Eine der häufigsten Trolltechniken ist die Projektion. Man wirft dem Feind vor, was man selbst bis zum Exzess betreibt. NATO-Regierungen und -medien haben sich wiederholt bei Vorverurteilungen und Falschbeschuldigungen erwischen lassen. Der kriegslüsterne Spiegel-Titel "Stoppt Putin jetzt!" steht noch Jahre danach ohne jede Faktenbasis da. Diplomatisch ein Unding, hätte in Zeiten des ersten Kalten Krieges niemand den Mund derart voll genommen. Seit G.W. Bush verzichtet der Westen jedoch auf jede Raison und stellt Putin® dar, als sei er der Teufel selbst.

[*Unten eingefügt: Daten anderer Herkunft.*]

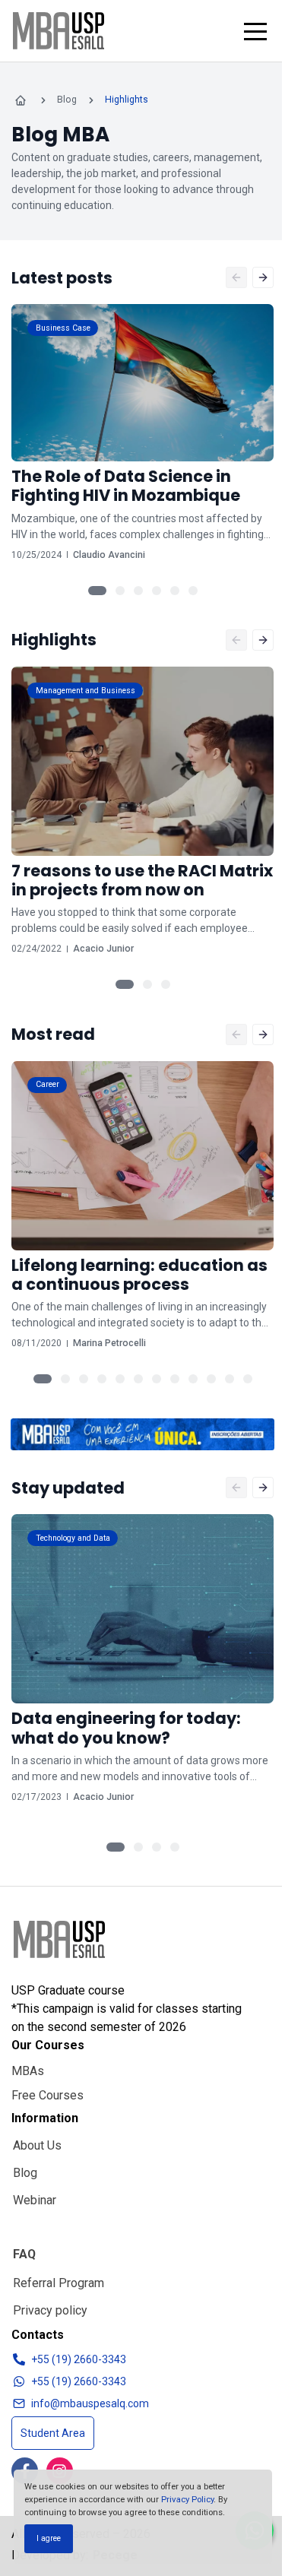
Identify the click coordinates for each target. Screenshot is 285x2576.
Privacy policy (50, 2310)
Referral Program (58, 2283)
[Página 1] (97, 590)
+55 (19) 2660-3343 (78, 2359)
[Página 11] (229, 1378)
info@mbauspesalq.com (90, 2403)
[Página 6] (193, 590)
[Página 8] (174, 1378)
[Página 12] (247, 1378)
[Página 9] (193, 1378)
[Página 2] (120, 590)
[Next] (263, 277)
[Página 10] (211, 1378)
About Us (37, 2145)
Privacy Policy (187, 2499)
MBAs (27, 2071)
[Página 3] (138, 590)
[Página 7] (156, 1378)
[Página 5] (174, 590)
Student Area (53, 2433)
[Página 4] (156, 590)
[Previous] (236, 277)
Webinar (34, 2200)
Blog (25, 2173)
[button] (255, 31)
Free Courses (47, 2095)
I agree (48, 2538)
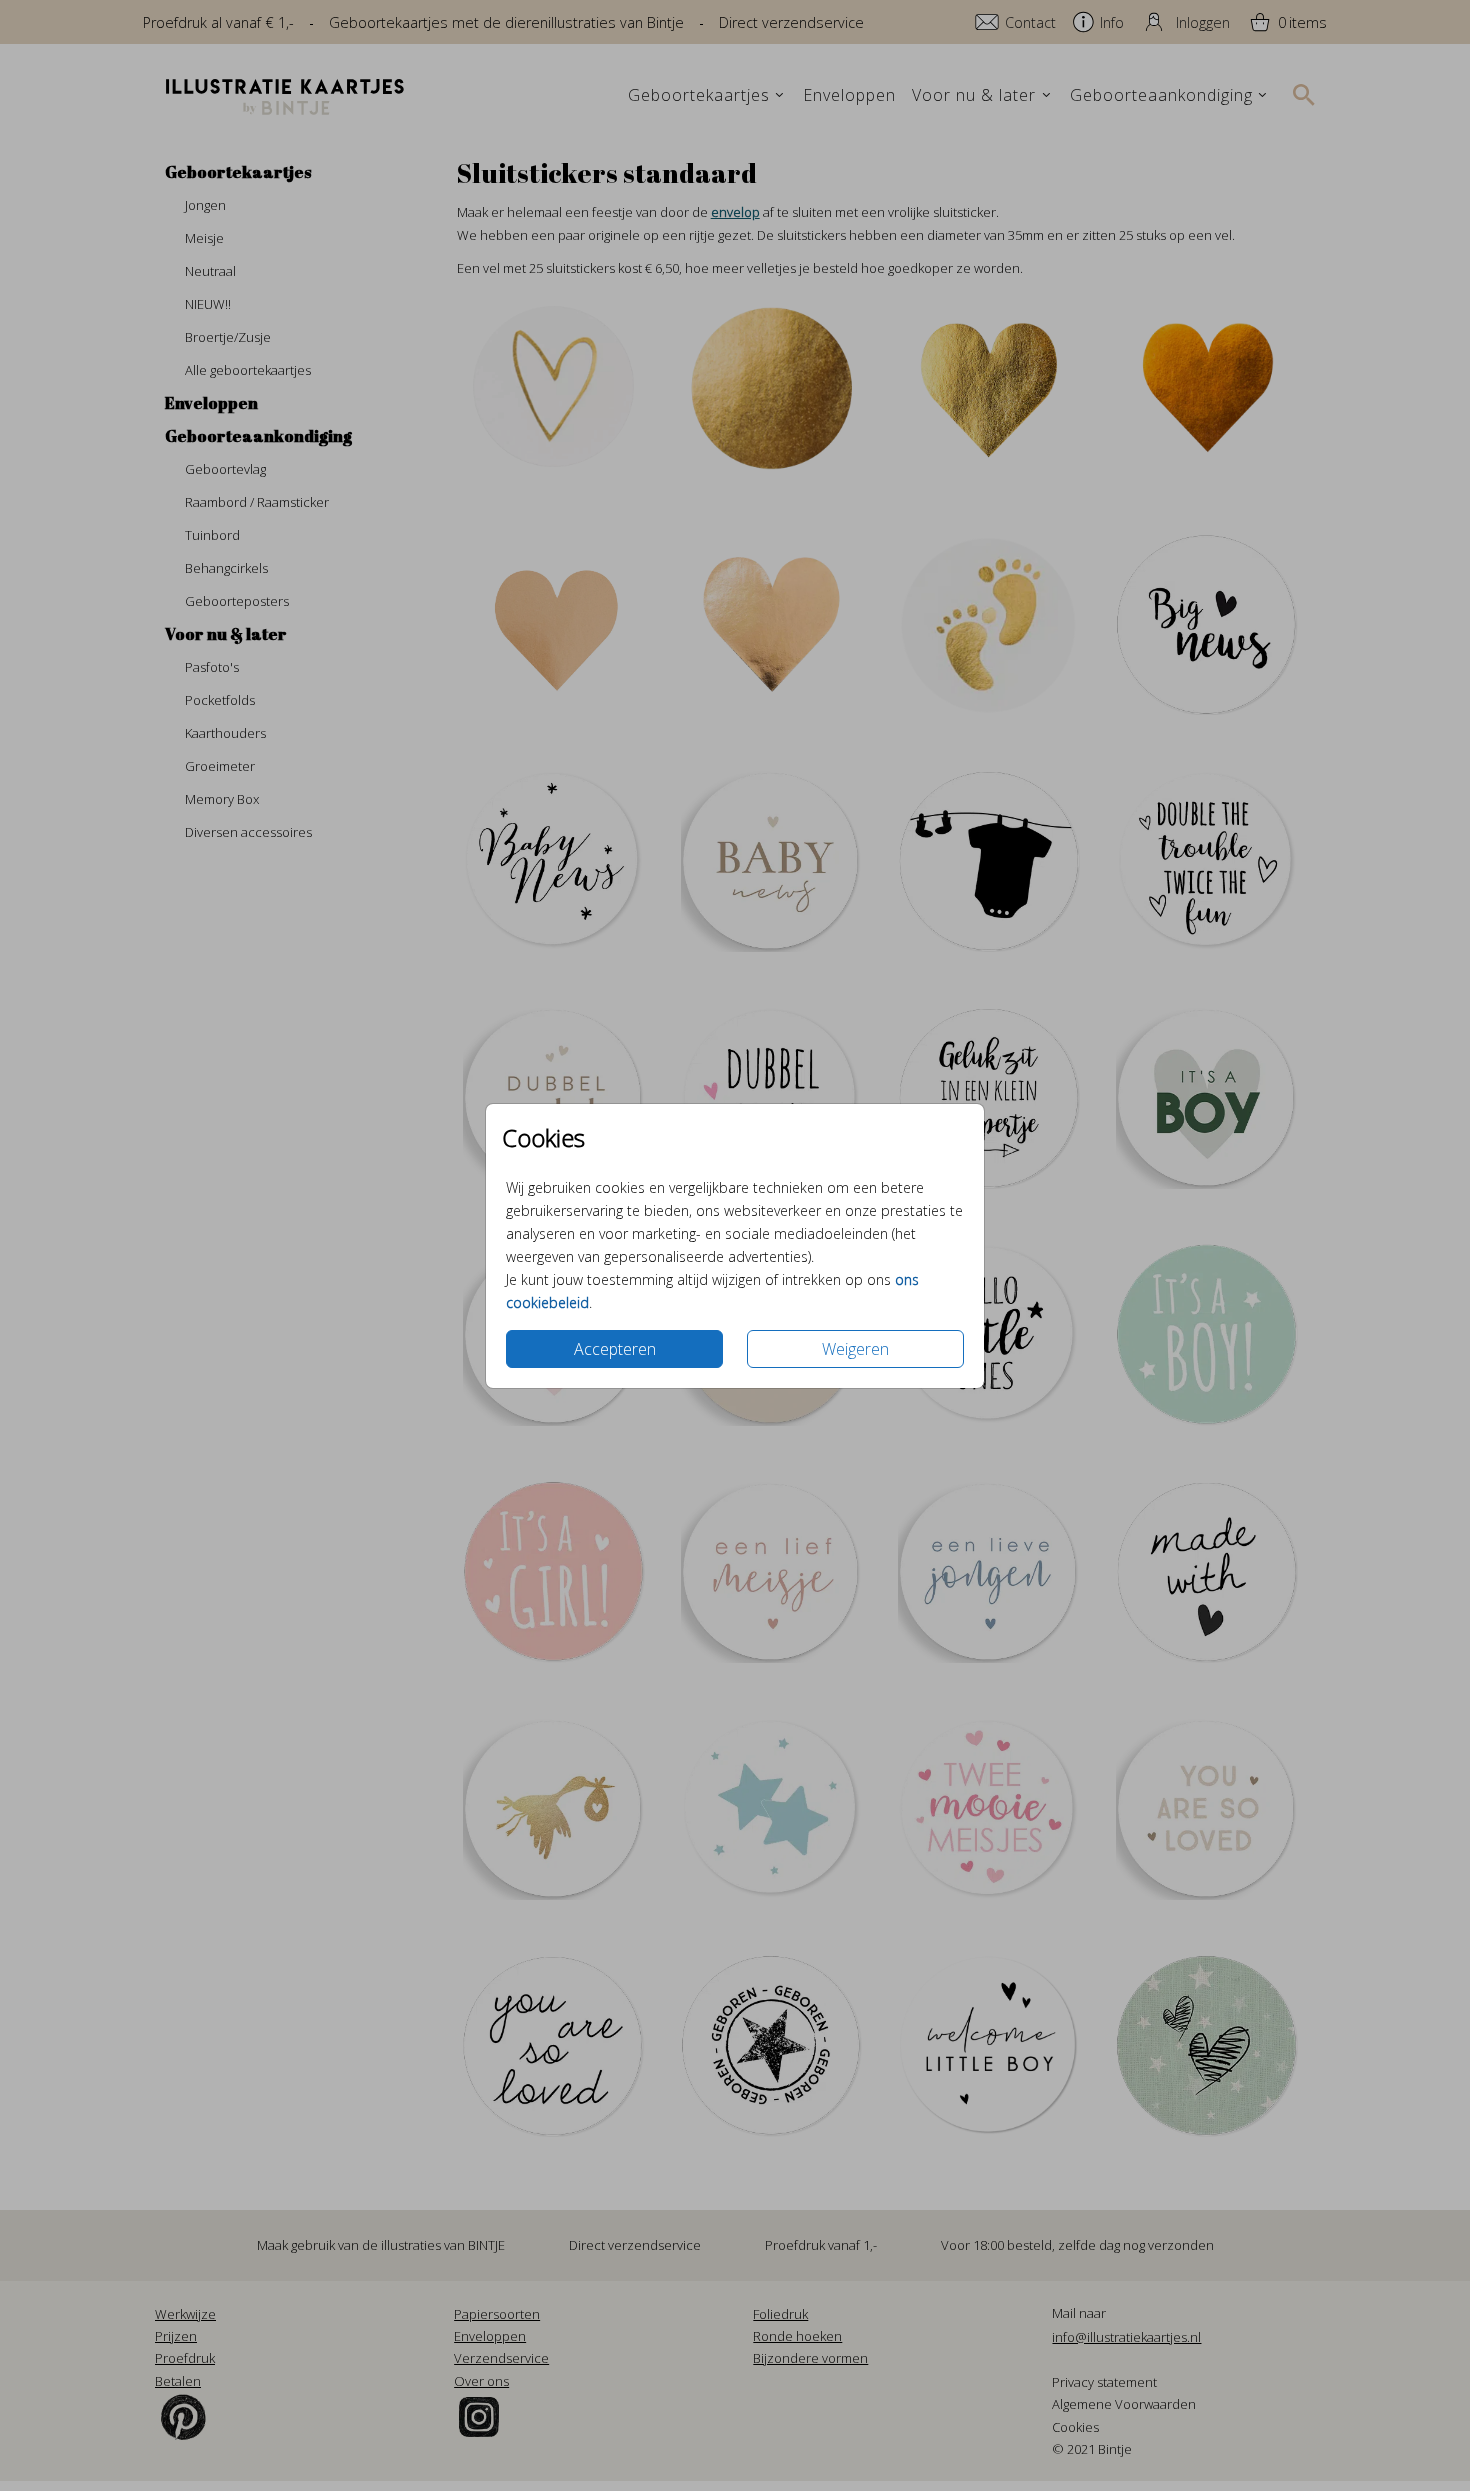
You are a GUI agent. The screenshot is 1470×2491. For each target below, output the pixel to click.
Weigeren (855, 1349)
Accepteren (615, 1349)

Wahrscheinlich kein Zweifel

Die Anschuldigungen sind äußerst aggressiv, dabei könnte Russland das Ganze als "Innere Angelegenheit" abtun. Selbst wenn es einen Grund gibt, einen Doppelagenten zu töten, der zuvor freigelassen worden war, ist das wohl eher kein Grund, nach dem Bündnisfall zu schreien, wie die "Zeit" es sich dennoch nicht hat nehmen lassen. Da will sich offenbar jemand ein Sarajevo basteln. Gut, dass Russland sich davon nicht provozieren lässt. Wie danken es ihm der POTUS und seine Q-presse?
"Die Vorwürfe: immer dreistere boshafte Aktivitäten der russischen Regierung - überall in der Welt."

Nach dem Motto "Es bleibt schon etwas hängen" werfen sie fortgesetzt mit Dreck, um dann den schmutzigen Lumpen zu beschimpfen. Dabei sind sie sich auch nicht zu blöd, den unbewiesenen Beweis als Mittel einzuführen, der das Widerlegen aller Zweifel durch die schlichte Behauptung ersetzt: "Es gebe keinen Zweifel an der Täterschaft Russlands. Beweise hierfür wurden öffentlich jedoch bisher nicht vorgelegt." Wie kann man das dann so zitieren? Man ist geneigt nach einem Funken Anstand zu fragen, aber hier geht es nicht um Ehre und Moral, sondern um Krieg und Frieden. Fürwahr: boshaft und dreist.

Mord überlebt

Nachdem also Russland durch Behauptung und Verdacht bereits als verurteilt galt, wurde zunächst Boris Johnson, auf den sich alle vorsichtshalber schon einmal berufen, beim Lügen erwischt. Die angebliche Aussage des Giftlabors, es gebe keinen Zweifel, war das exakte Gegenteil der Wahrheit. Wie reagiert die Journaille?
"Der vergiftete Ex-Doppelagent Sergej Skripal ist nicht mehr in kritischem Zustand. Die Vorwürfe gegen Russland werden lauter." Wie können die denn "lauter" werden, wenn von zweifelloser Täterschaft bei einem "Mord" bereits die Rede war? Dazu passt auch:

"Die rund 100 Varianten [des Giftes "Novichok"] gehören zu den tödlichsten Nervenkampfstoffen, die jemals hergestellt wurden." Aha, deshalb haben die beiden Opfer das Attentat auch überlebt, richtig? Tödlicher geht nicht, denn es sind die Russen. Passt nicht? Egal, wir haben noch einen:
"Man sehe ein "Muster russischen Verhaltens", das immer wieder völkerrechtswidriges Vorgehen zeige." Der Fall der Skripals hat mit Völkerrecht zwar herzlich wenig zu tun und schon gar nicht mit anderen, meist widerlegten Vorwürfen gegen Russland, aber viel Wiederholung hilft viel.

Auf Sie!

Man konnte halt nicht anders, denn die anderen sind böse. "Somit komme man zum Schluss, dass der Angriff "höchstwahrscheinlich ein Anschlag des russischen Staates war, und deshalb mussten wir alle gemeinsam reagieren." Auf einen Verdacht hin muss man völkerrechtlich reagieren? Nachdem bereits hinreichend deutlich wurde, was von den 'Schlüssen' und Berichten aka Lügen westlicher Geheimdienste zu halten ist, die die Giftkarte seit Irak schon rituell ausspielen, wenn sie einen Blankoscheck brauchen?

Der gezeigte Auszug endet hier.